池袋の刺殺事件、新木場の爆殺事件、膠着する捜査の中、あっさり犯人逮捕につながる不自然なタレコミの裏に、情報管理課運用第三係(運三)という公表されていない部署の存在があった。WEBという蜘蛛の巣の網の目を監視し、事件に繋がる情報を拾ってくるスパイダー、それは国家による国民の プライバシーの監視でもあった。ネットなしでは生きていけない現代だからこそ、本宮や上山のような倫理感をもつ刑事が必要という問題提起があり、また、退職した田辺と前原姉弟の人間ドラマも読み応えがあり、面白かった。自分的にはこれが直木賞です。

2020/10/17

Yunemo

「背中の蜘蛛」と「蜘蛛の背中」、どこに違いが?著者の意図がここにあるのかな、なんてことを想い。人は一人で生きられない、相互協力の集合体、それが社会であり国家、ここに現実の大きな問題、壁が立ちはだかっている、そんな感覚が沁みての本作品。先端技術の表れは米国の軍事技術の研究、開発から、そして各国へ、民間への波及。その使用方法は多岐にわたり、ついには、各人のプライバシーにおよび、犯罪捜査のエポックとなっていく、もう現実になっているかもしれませんが。蜘蛛の存在が、人間の倫理観を試すものなら、使用者の高潔感のみが。

2019/11/10

しんたろー

久しぶりの誉田さんは得意の警察ものでありながら、ネット社会に警鐘を鳴らす社会派な内容。三章構成の一章と二章は別々の事件が不可解なタレコミで解決して、三章でその謎が解明される構成。人物が多くて混乱するのが玉に瑕だが、各々が段々と繋がってきてからは面白さが増した。世界的に国家の国民監視は行われているのだろうし、その恐ろしさがジワジワと伝わってきた。犯人の哀しい動機には同情できるし、犯人に関わる姉弟の切ない人生も哀しく響いた。本宮と上山の関係やキャラクターが好みなので、二人が新たに活躍する続編を望みたい♬

2020/06/02

Makoto Yamamoto

初読みの譽田哲也。池袋の路上で男の死体が発見された。目撃者もなく捜査は難航、しかし「タレコミ」がきっかけになり捜査が急転逮捕へ。続いて新木場で男女爆殺傷事件が発生し、難航する捜査が、「タレコミ」で容疑者逮捕につながる。

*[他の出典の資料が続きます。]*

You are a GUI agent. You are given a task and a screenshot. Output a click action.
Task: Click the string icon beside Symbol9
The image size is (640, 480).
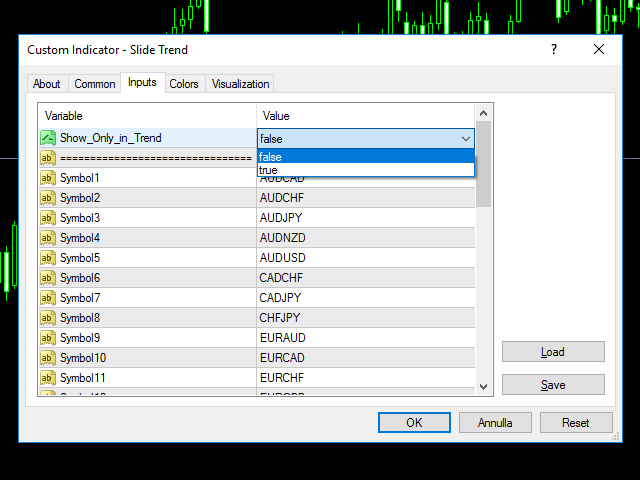point(47,338)
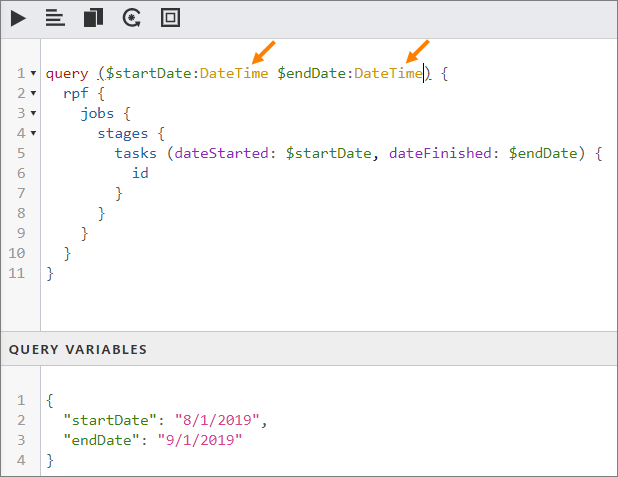
Task: Fold the stages block at line 4
Action: click(34, 134)
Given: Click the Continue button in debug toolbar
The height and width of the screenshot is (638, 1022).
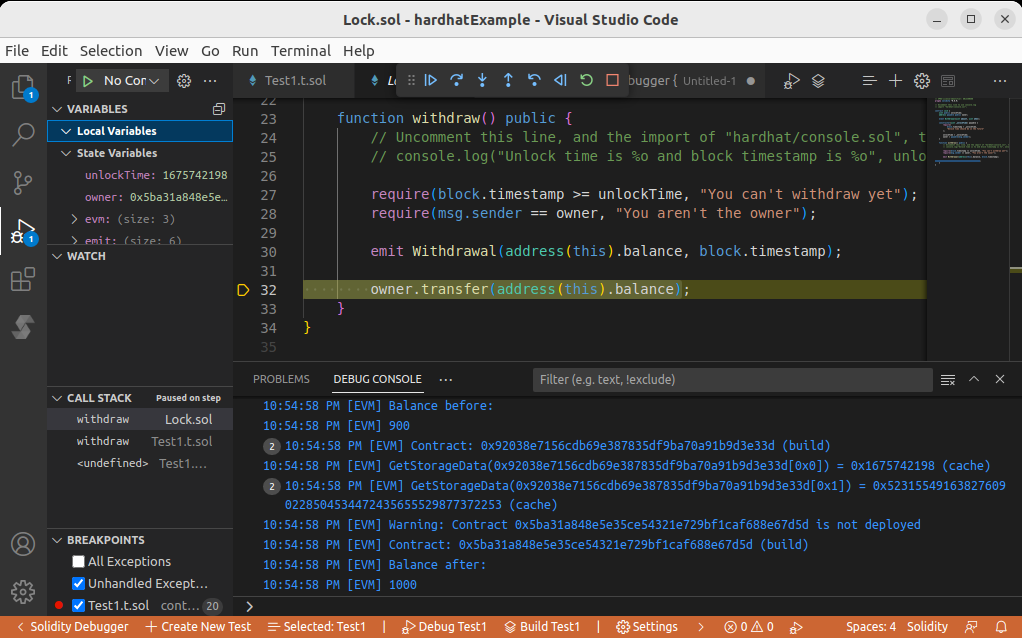Looking at the screenshot, I should tap(431, 81).
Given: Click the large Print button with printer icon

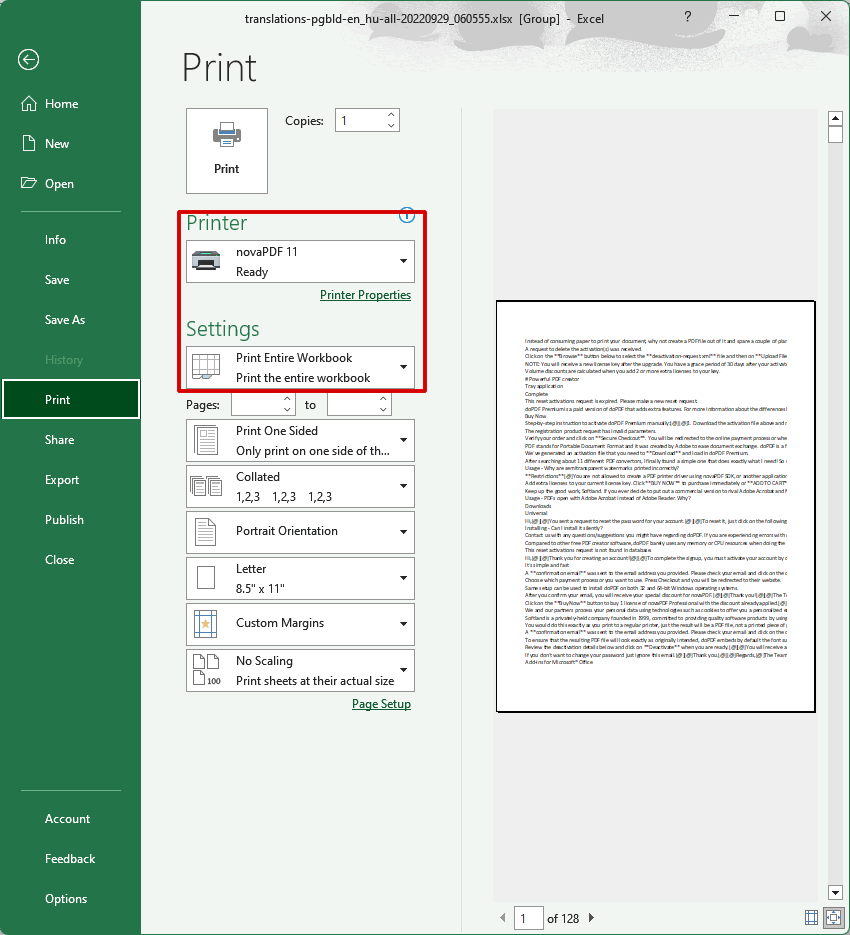Looking at the screenshot, I should (x=226, y=151).
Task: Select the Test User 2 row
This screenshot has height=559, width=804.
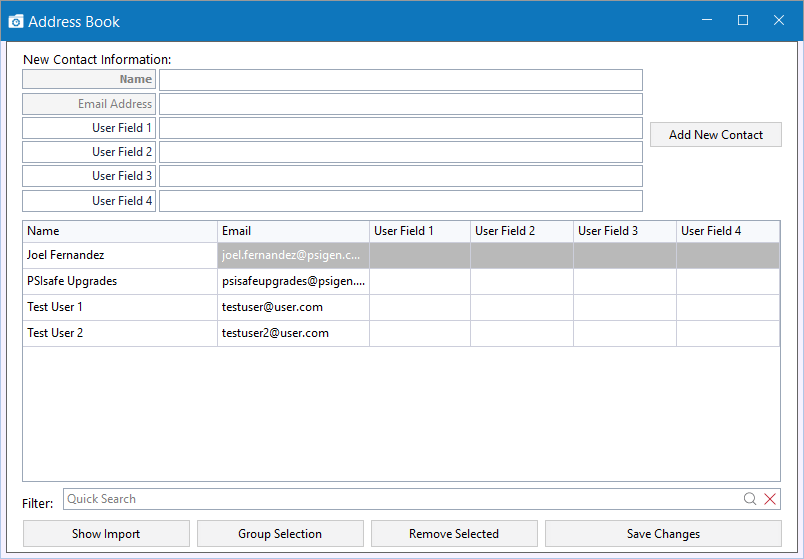Action: coord(401,333)
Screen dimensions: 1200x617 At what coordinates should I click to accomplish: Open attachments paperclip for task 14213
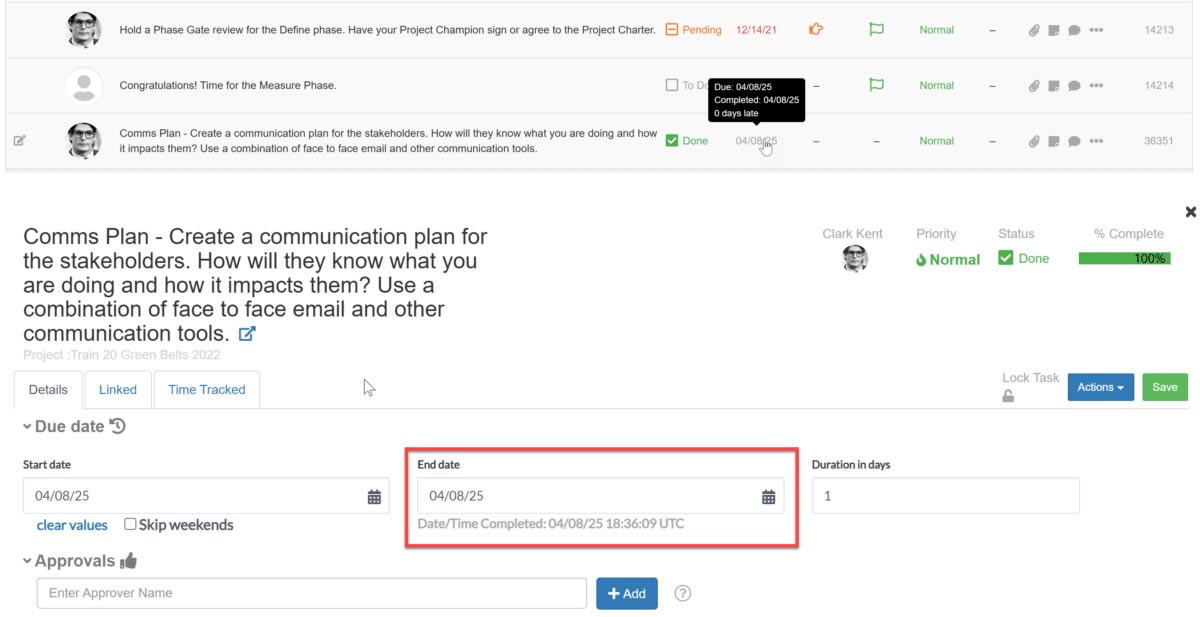pos(1034,30)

双方に関係した本宮、小学生の娘の携帯で悩む上山が絡んでくる。 背景に、サイバー空間での問題もあり、興味深く読ませてもらった。 シリーズものなら他の本も読んでみたい。

2020/07/14

R

最先端の捜査技術を中心としたミステリでした。最新技術よりも、現場で足を使っての捜査が必要じゃないか?というテーマかとミスリードしながら、捜査とは手法ではなく、携わるものの熱意だと教えてくれるような物語。実際に使われているのかわからない先端技術の凄さ、その面白さも堪能できたけども、捜査というものの根幹は、人間の情熱だし、暴かれるほうもまた人間なんだと思わされる内容が面白かった。最初に追いかけた事件が、えらいあっけない幕切れだったのだけ気になるけども、非常に面白い小説だった。